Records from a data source

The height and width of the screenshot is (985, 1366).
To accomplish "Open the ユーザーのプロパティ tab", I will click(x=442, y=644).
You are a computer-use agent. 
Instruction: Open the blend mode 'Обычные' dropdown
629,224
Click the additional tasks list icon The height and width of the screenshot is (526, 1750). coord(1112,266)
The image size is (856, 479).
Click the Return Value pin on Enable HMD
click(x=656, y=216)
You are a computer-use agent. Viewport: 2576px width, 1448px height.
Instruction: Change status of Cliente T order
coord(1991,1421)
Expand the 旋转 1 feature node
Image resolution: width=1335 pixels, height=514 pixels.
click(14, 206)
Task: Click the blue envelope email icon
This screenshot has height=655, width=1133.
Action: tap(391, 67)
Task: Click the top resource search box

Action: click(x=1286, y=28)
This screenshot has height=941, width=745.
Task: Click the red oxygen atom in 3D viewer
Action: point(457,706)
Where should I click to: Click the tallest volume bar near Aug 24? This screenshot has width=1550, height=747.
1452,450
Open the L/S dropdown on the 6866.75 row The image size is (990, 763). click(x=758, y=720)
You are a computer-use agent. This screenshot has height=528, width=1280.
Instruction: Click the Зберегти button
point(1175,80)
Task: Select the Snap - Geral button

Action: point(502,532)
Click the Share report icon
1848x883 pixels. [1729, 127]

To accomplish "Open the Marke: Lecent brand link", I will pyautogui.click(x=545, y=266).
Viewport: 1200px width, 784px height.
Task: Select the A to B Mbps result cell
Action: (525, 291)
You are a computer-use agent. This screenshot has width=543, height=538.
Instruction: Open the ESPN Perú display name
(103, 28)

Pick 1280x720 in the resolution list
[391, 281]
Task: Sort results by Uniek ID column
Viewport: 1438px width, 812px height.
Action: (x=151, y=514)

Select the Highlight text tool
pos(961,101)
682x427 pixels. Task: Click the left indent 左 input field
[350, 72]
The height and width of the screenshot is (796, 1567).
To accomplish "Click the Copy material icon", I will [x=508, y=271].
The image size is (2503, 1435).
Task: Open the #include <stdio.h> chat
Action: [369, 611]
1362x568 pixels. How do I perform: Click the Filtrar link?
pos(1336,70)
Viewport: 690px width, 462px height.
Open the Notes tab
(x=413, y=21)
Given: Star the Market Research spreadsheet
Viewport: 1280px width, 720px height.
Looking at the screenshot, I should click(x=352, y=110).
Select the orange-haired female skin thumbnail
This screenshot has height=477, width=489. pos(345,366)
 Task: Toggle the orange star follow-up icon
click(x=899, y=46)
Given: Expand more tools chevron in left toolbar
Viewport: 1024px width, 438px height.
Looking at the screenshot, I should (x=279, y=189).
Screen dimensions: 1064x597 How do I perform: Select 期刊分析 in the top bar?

Your task:
Reproduce all of the data above, line for line, with no changes.

Result for this task:
The height and width of the screenshot is (985, 1366).
To accomplish "Open the ユーザーのプロパティ tab", I will click(x=442, y=644).
You are a computer-use agent. 
Instruction: Open the blend mode 'Обычные' dropdown
629,224
Click the additional tasks list icon The height and width of the screenshot is (526, 1750). coord(1112,266)
The image size is (856, 479).
Click the Return Value pin on Enable HMD
click(x=656, y=216)
You are a computer-use agent. Viewport: 2576px width, 1448px height.
Instruction: Change status of Cliente T order
coord(1991,1421)
Expand the 旋转 1 feature node
Image resolution: width=1335 pixels, height=514 pixels.
click(14, 206)
Task: Click the blue envelope email icon
This screenshot has height=655, width=1133.
Action: tap(391, 67)
Task: Click the top resource search box

Action: click(x=1286, y=28)
This screenshot has height=941, width=745.
Task: Click the red oxygen atom in 3D viewer
Action: point(457,706)
Where should I click to: Click the tallest volume bar near Aug 24? This screenshot has width=1550, height=747.
1452,450
Open the L/S dropdown on the 6866.75 row The image size is (990, 763). click(x=758, y=720)
You are a computer-use agent. This screenshot has height=528, width=1280.
Instruction: Click the Зберегти button
point(1175,80)
Task: Select the Snap - Geral button

Action: point(502,532)
Click the Share report icon
1848x883 pixels. [1729, 127]

To accomplish "Open the Marke: Lecent brand link", I will pyautogui.click(x=545, y=266).
Viewport: 1200px width, 784px height.
Task: Select the A to B Mbps result cell
Action: (525, 291)
You are a computer-use agent. This screenshot has width=543, height=538.
Instruction: Open the ESPN Perú display name
(103, 28)

Pick 1280x720 in the resolution list
[391, 281]
Task: Sort results by Uniek ID column
Viewport: 1438px width, 812px height.
Action: (x=151, y=514)

Select the Highlight text tool
pos(961,101)
682x427 pixels. Task: Click the left indent 左 input field
[350, 72]
The height and width of the screenshot is (796, 1567).
To accomplish "Click the Copy material icon", I will [x=508, y=271].
The image size is (2503, 1435).
Task: Open the #include <stdio.h> chat
Action: [369, 611]
1362x568 pixels. How do I perform: Click the Filtrar link?
pos(1336,70)
Viewport: 690px width, 462px height.
Open the Notes tab
(x=413, y=21)
Given: Star the Market Research spreadsheet
Viewport: 1280px width, 720px height.
Looking at the screenshot, I should click(x=352, y=110).
Select the orange-haired female skin thumbnail
This screenshot has height=477, width=489. pos(345,366)
 Task: Toggle the orange star follow-up icon
click(x=899, y=46)
Given: Expand more tools chevron in left toolbar
Viewport: 1024px width, 438px height.
Looking at the screenshot, I should (x=279, y=189).
Screen dimensions: 1064x597 How do I perform: Select 期刊分析 in the top bar?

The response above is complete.